Request Delay 200ms Becauseof Mtu Setting In Ipvs Loadbalancer With Ipip Forwarding Method

2024-12-31 | categories Network | tags IPVS IPIP ICMP LINUX

Backgroud

IPVS can be used as a load balancer to provide virtual services, and it is common to use the IPIP protocol to preserve client IPs. The typical traffic flow is as follows:

The client pod has envoy sidecar injected.

Recently, some customers have reported that their requests have a high timeout rate after moving to this network flow.

The client creates a new connection to the VIP 10.0.0.2:443 with the client IP 10.0.0.1 and port 12345 (using 12345 as an example). The connection is 10.0.0.1:12345 → 10.0.0.2:443.
Iptables rules intercept the request and redirect the traffic to port 15001, changing the connection’s destination IP and port to 127.0.0.1 and 15006. The connection is now 10.0.0.1:12345 → 127.0.0.1:15006.
After the TCP handshake succeeds, the client sends an SSL hello on the established connection. The sidecar’s Envoy receives the request from the loopback (lo) interface. Since the outbound traffic is passthrough, Envoy does not perform any checks at the HTTP/HTTPS layer and creates a new connection to the destination 10.0.0.2. The request is forwarded to the VIP 10.0.0.2 with the connection 10.0.0.1:54321 → 10.0.0.2:443.
The load balancer uses IPVS with the IPIP packet forwarding method and has the following IPVS rule:
The TCP SYN packet from 10.0.0.1:54321 to 10.0.0.2:443 is forwarded to a real server with an IPIP tunnel header, where the outer IP header has the source IP 10.0.0.5 (load balancer’s IP) and the destination IP 10.0.0.6 (real server’s IP), while the inner IP/TCP header remains unchanged..
After receiving the TCP SYN packet from 10.0.0.1:54321 to 10.0.0.2:443, the real server strips the outer IP header, processes the request, and sends TCP SYN,ACK directly to the client, bypassing the load balancer

The sidecar(envoy) in the client side and Loadbalancer only handles the request in the TCP layer, so the TLS and HTTP interaction happens between the client and server directly.

Tcpdump Analysis

We used TCPDUMP to check why the request was delayed, here is the dump result:

This is the tcpdump file captured from the ‘lo’ and ‘eth0’ interfaces on the client side..

Packets numbered 257571 to 257797 are TCP and TLS handshake packets.
Packet number 257858 is sent from the client and received on the ‘lo’ interface.
Instead of forwarding this packet directly to 10.0.0.2, there are four ICMP packets with the source IP 10.0.0.1 and destination IP 10.0.0.1 that were captured.. The details of this ICMP packet:

Packet number 259044 is the first packet sent from 10.0.0.1 to 10.0.0.2. The timestamp is 09:05:53.638466, indicating a delay of approximately 207.76 ms compared to the timestamp 09:05:53.430710 of packet number 257858.

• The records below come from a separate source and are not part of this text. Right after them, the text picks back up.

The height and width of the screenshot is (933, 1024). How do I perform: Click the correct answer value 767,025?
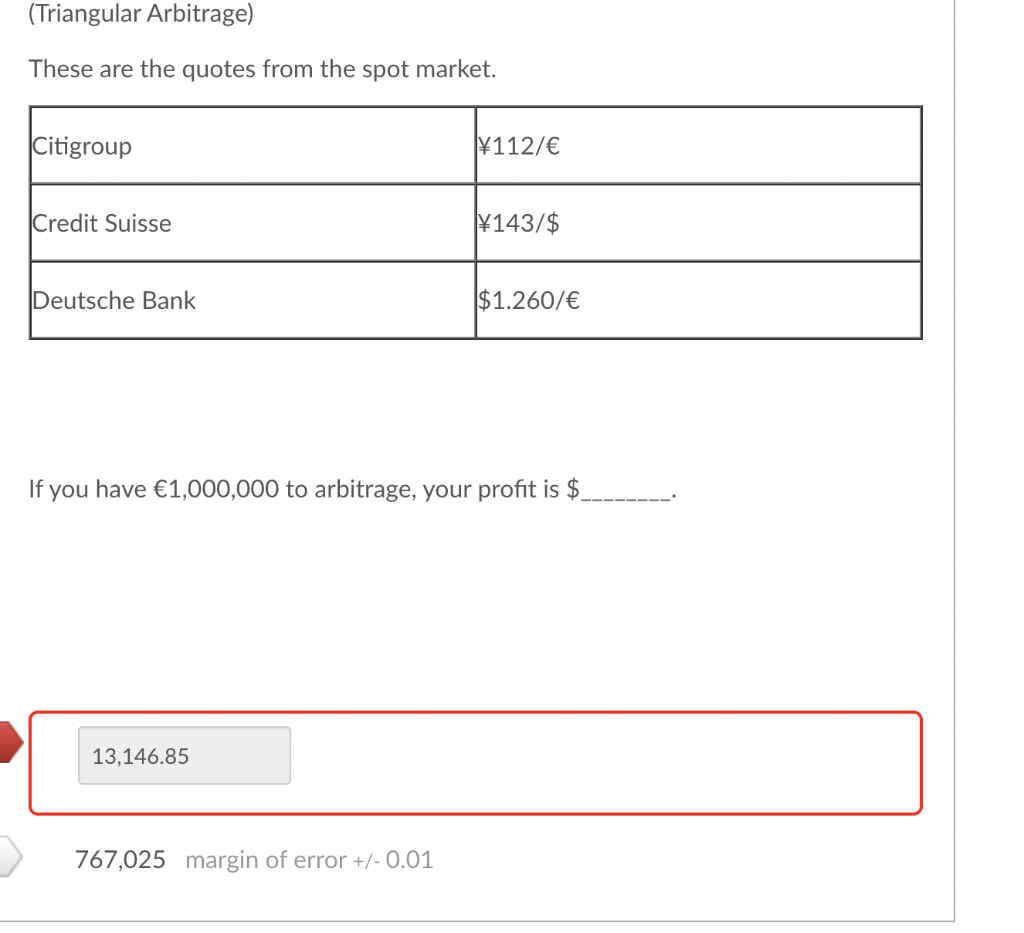click(x=120, y=859)
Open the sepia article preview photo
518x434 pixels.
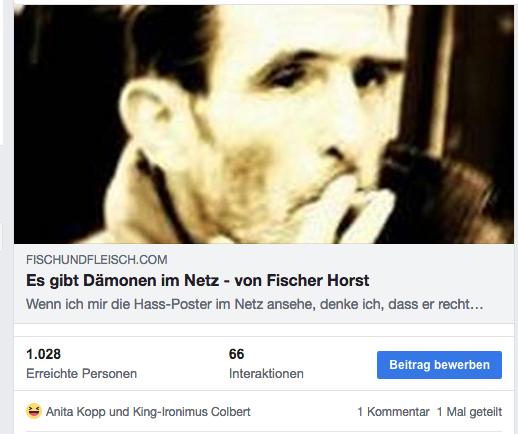(264, 124)
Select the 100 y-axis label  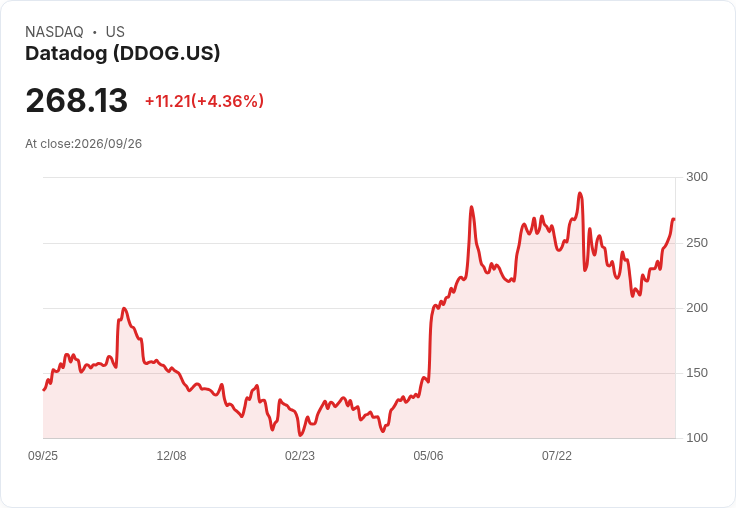[697, 438]
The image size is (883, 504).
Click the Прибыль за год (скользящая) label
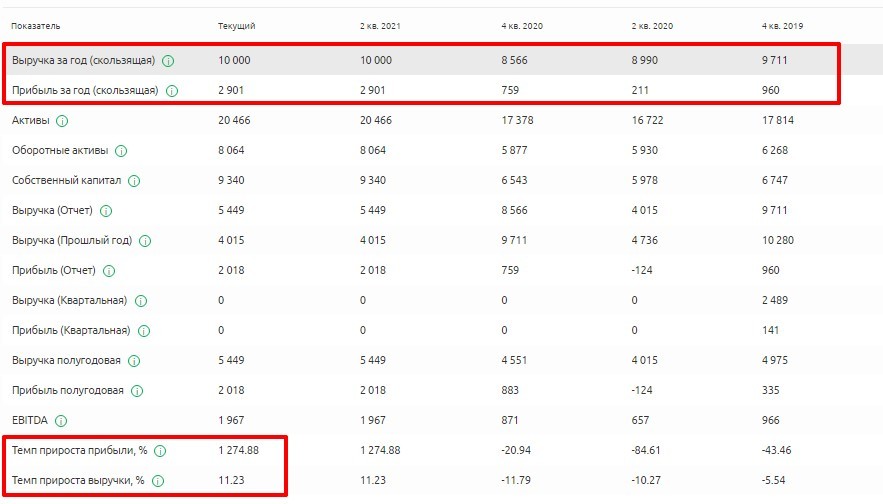[85, 91]
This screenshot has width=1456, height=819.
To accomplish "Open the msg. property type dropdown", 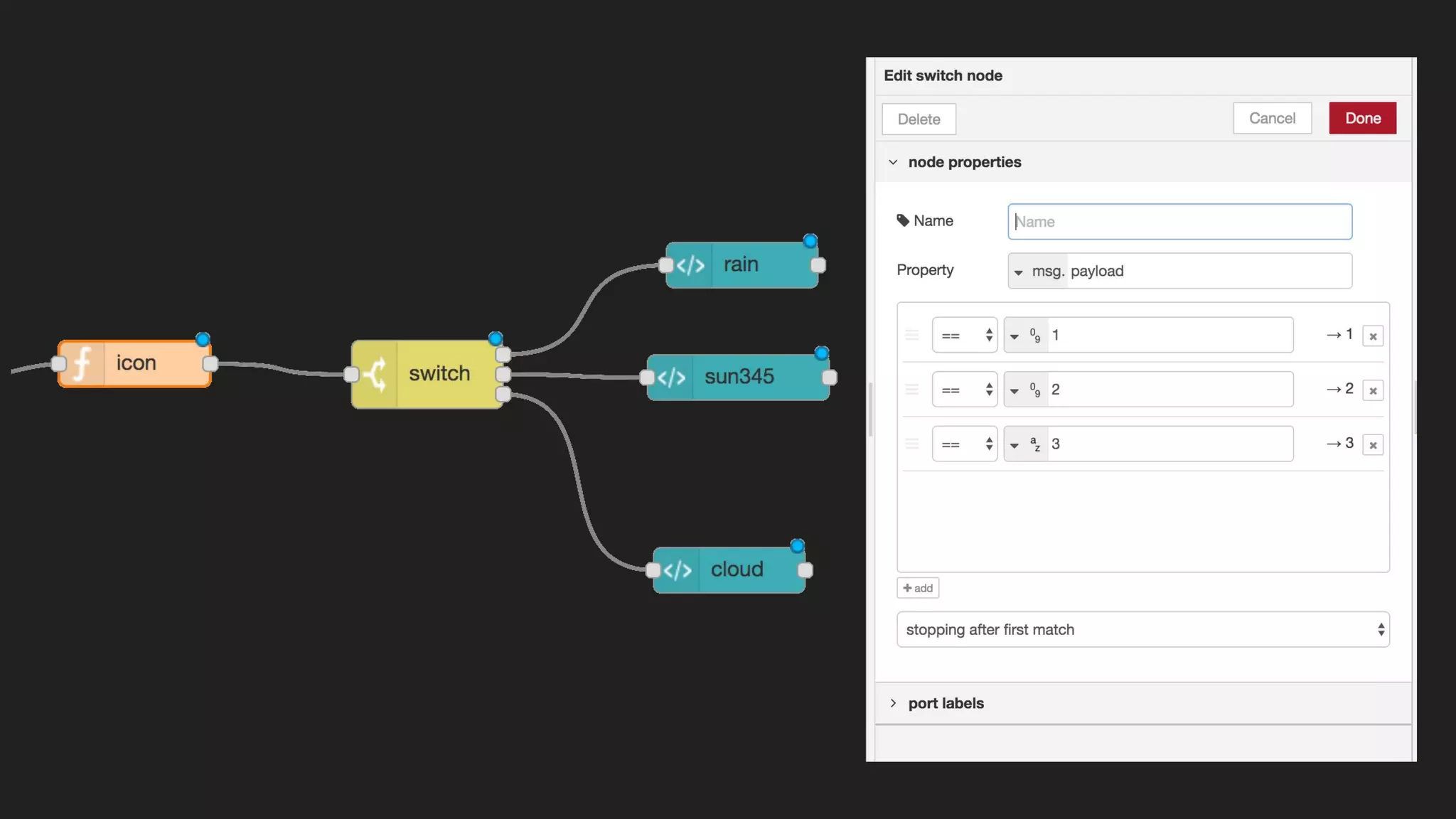I will (1037, 272).
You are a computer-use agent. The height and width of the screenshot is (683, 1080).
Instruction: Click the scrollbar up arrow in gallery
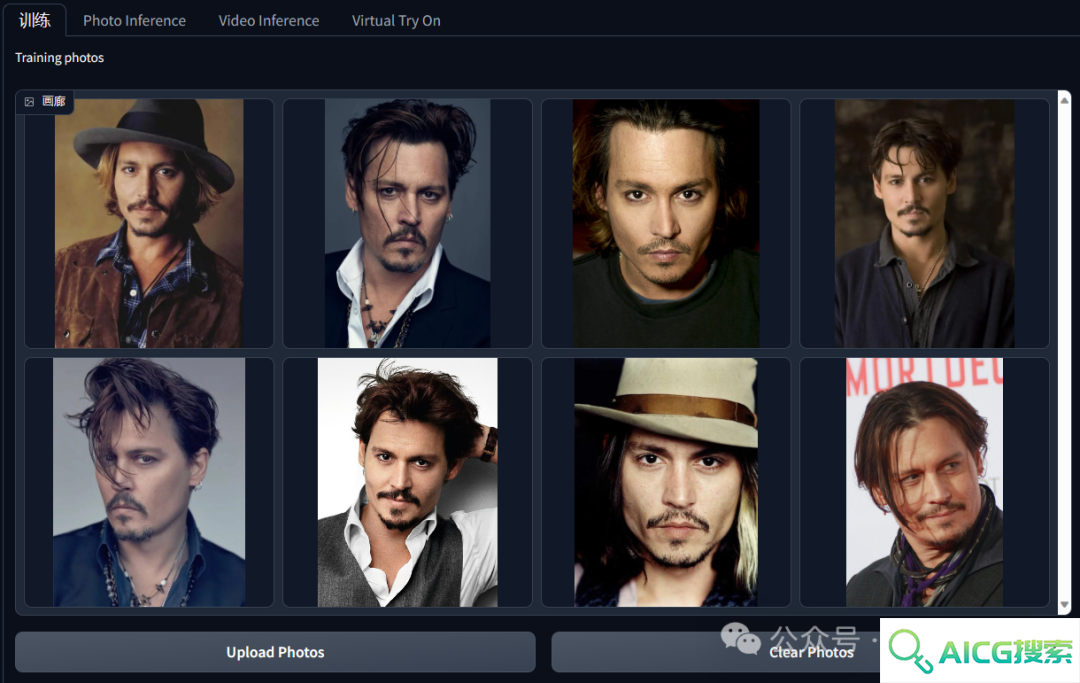1064,100
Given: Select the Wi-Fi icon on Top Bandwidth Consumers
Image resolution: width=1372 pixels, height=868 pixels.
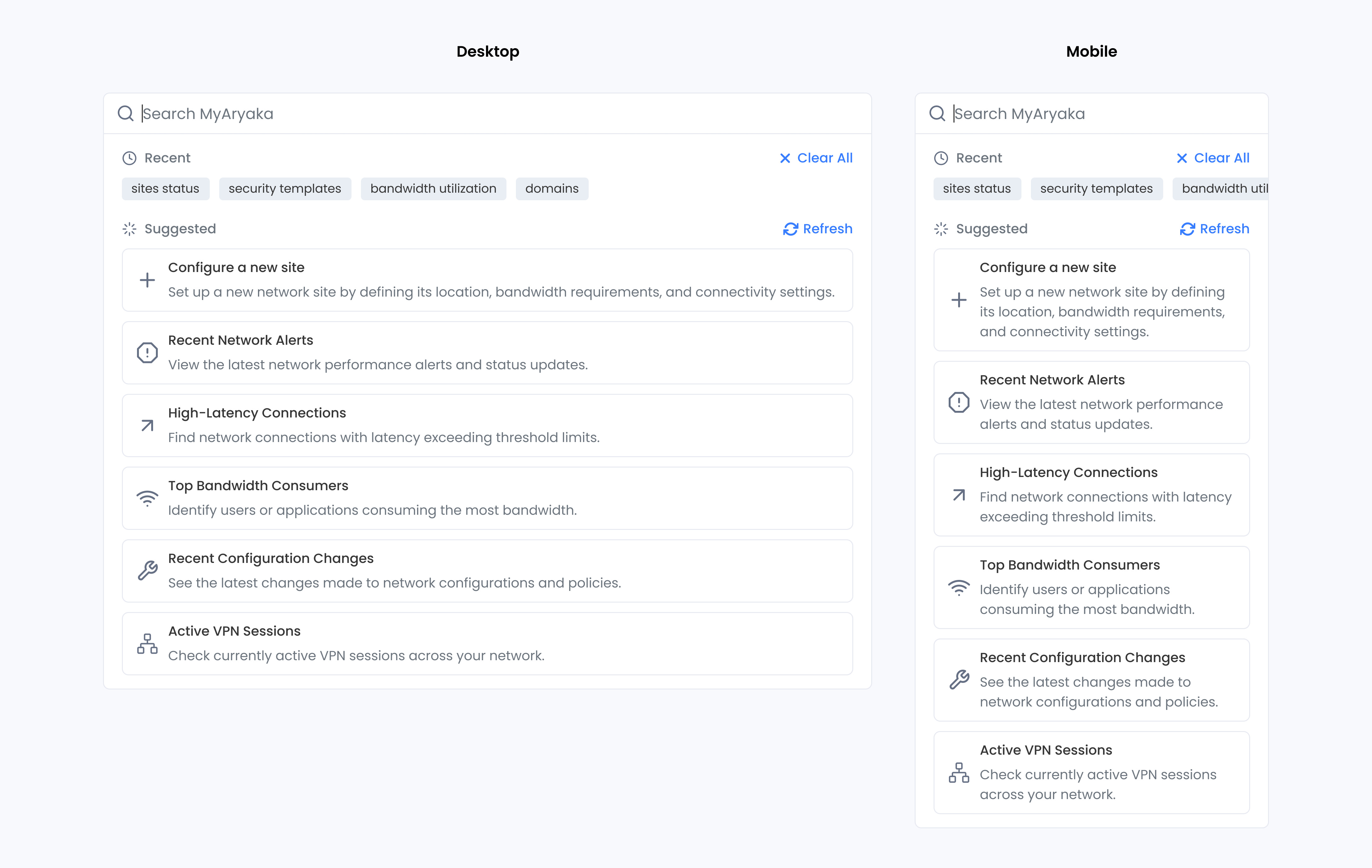Looking at the screenshot, I should tap(147, 498).
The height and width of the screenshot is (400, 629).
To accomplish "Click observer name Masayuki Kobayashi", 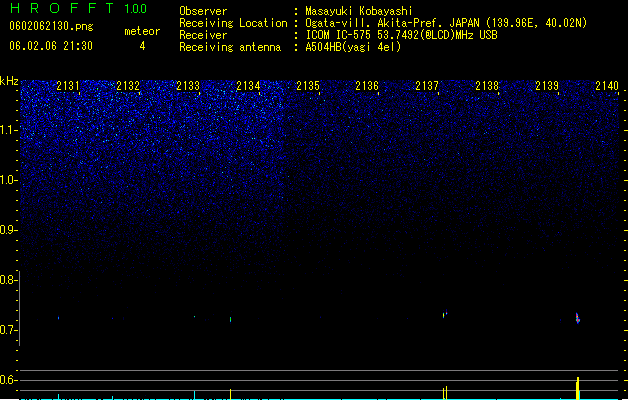I will [x=359, y=11].
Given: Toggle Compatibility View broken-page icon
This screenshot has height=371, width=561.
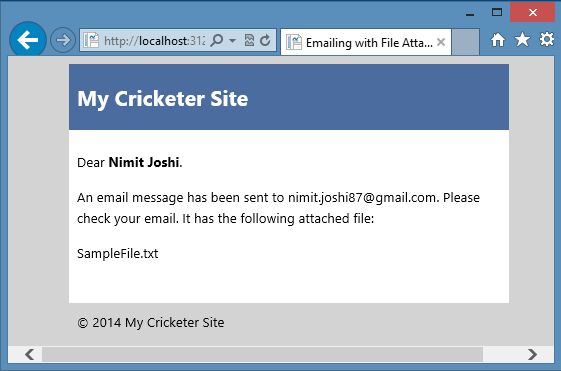Looking at the screenshot, I should click(249, 40).
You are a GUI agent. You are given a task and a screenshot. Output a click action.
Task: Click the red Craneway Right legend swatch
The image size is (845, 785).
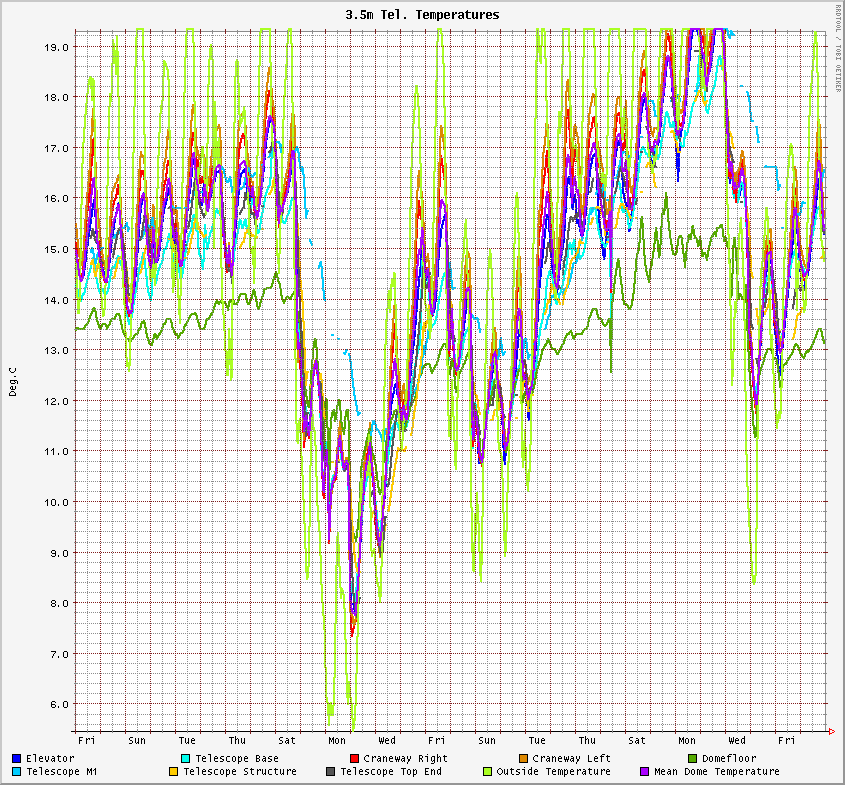tap(355, 758)
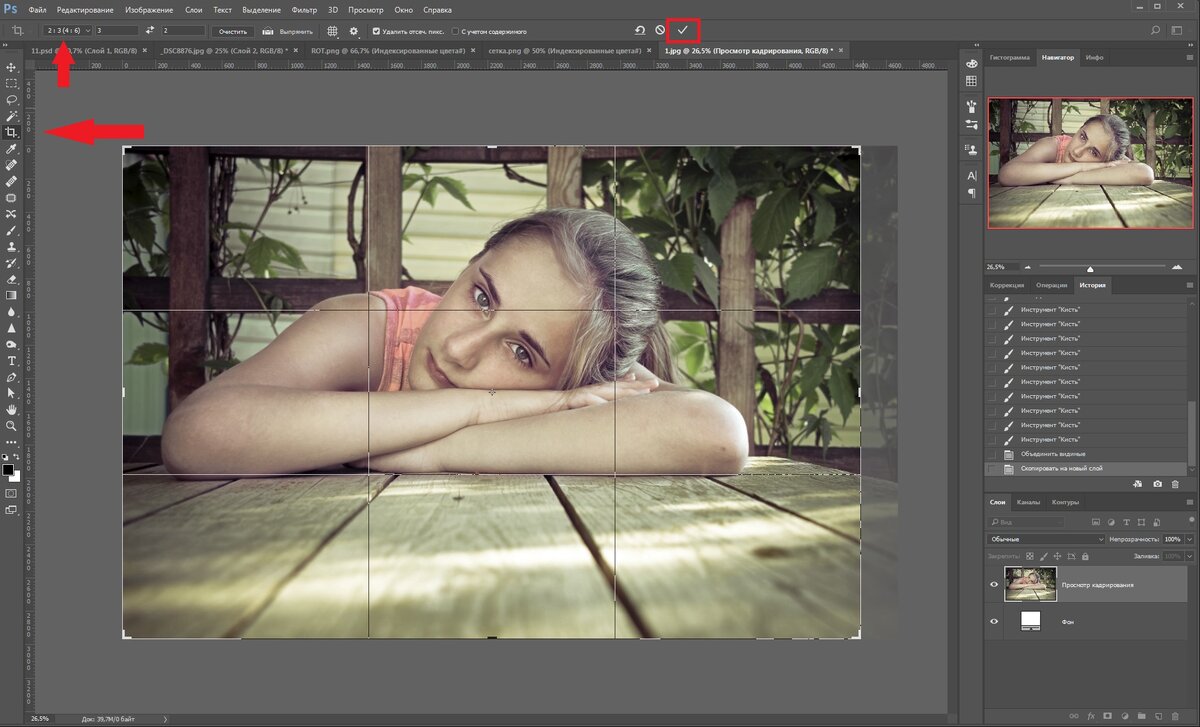Activate the Zoom magnifier tool
The height and width of the screenshot is (727, 1200).
pyautogui.click(x=12, y=426)
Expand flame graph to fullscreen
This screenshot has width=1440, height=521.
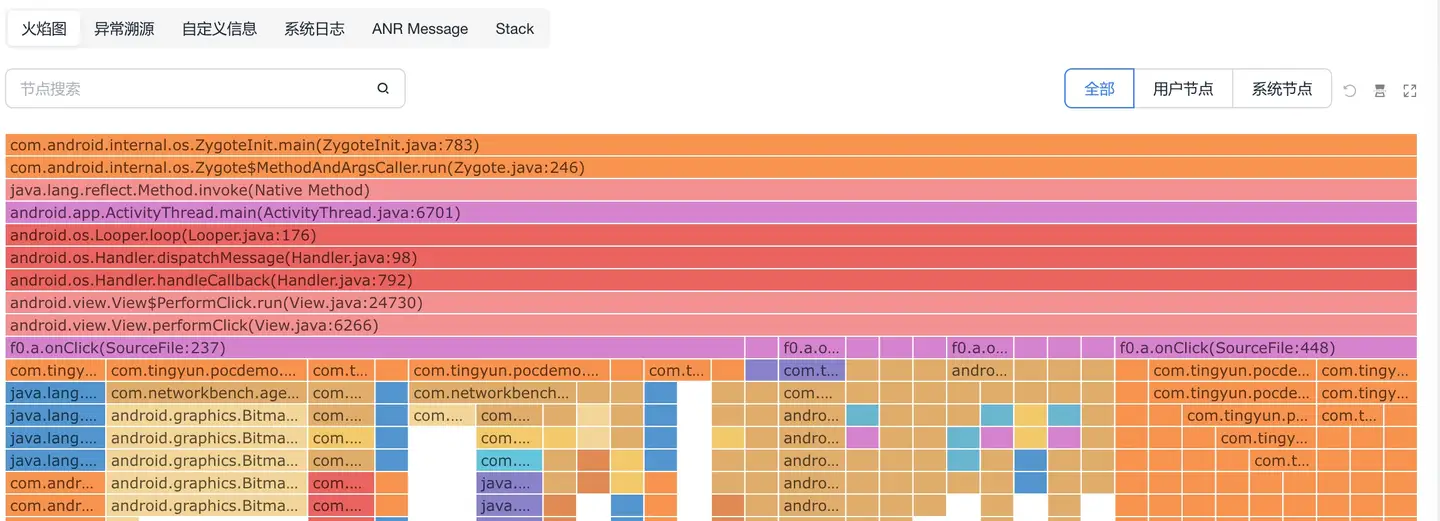[x=1410, y=90]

But the strange thing is, there was another request almost at the same time, but it exhibited different behavior.

Packets numbered 257563 to 257776 are the TCP and TLS handshake packets.
Packet number 257809 is the packet sent from the client and received on the loopback (lo) interface.
Then, packet number 257812 is the packet that forwards the contents of packet number 257809 to 10.0.0.2.
Then, a destination unreachable ICMP packet was received from source IP 10.0.0.2 to client 10.0.0.1 (packet number 257815).
Packet number 257819 is the retransmission of packet number 257812, with only a 0.1 ms time difference between 09:05:53.430290 and 09:05:53.430181.

This request (referred to as request A below) occurred slightly earlier than the previous request (referred to as request B below), which encountered issues. It seems that packet number 257815 triggered something in the TCP stack, ultimately causing a 200 ms delay.

ICMP destination unreachable packet

This error message occurs when the size of a packet exceeds the Maximum Transmission Unit (MTU) of the interface that needs to route it. Since IP Virtual Server (IPVS) adds an extra IP header for IPIP tunneling, it increases the packet size by 20 bytes. This change in packet length can lead to issues if the packet is marked with the ‘Don’t Fragment’ (DF) flag. In such cases, IPVS will send an ICMP Destination Unreachable message back to the client..

ip_vs_xmit.c

static inline bool ensure_mtu_is_adequate(struct netns_ipvs *ipvs, int skb_af,
					  int rt_mode,
					  struct ip_vs_iphdr *ipvsh,
					  struct sk_buff *skb, int mtu)
{
#ifdef CONFIG_IP_VS_IPV6
	if (skb_af == AF_INET6) {
		struct net *net = ipvs->net;

		if (unlikely(__mtu_check_toobig_v6(skb, mtu))) {
			if (!skb->dev)
				skb->dev = net->loopback_dev;
			/* only send ICMP too big on first fragment */
			if (!ipvsh->fragoffs && !ip_vs_iph_icmp(ipvsh))
				icmpv6_send(skb, ICMPV6_PKT_TOOBIG, 0, mtu);
			IP_VS_DBG(1, "frag needed for %pI6c\n",
				  &ipv6_hdr(skb)->saddr);
			return false;
		}
	} else
#endif
	{
		/* If we're going to tunnel the packet and pmtu discovery
		 * is disabled, we'll just fragment it anyway
		 */
		if ((rt_mode & IP_VS_RT_MODE_TUNNEL) && !sysctl_pmtu_disc(ipvs))
			return true;

		if (unlikely(ip_hdr(skb)->frag_off & htons(IP_DF) &&
			     skb->len > mtu && !skb_is_gso(skb) &&
			     !ip_vs_iph_icmp(ipvsh))) {
			icmp_send(skb, ICMP_DEST_UNREACH, ICMP_FRAG_NEEDED,
				  htonl(mtu));
			IP_VS_DBG(1, "frag needed for %pI4\n",
				  &ip_hdr(skb)->saddr);
			return false;
		}
	}

	return true;
}

The details of this ICMP packet also include the MTU information, which is 1480..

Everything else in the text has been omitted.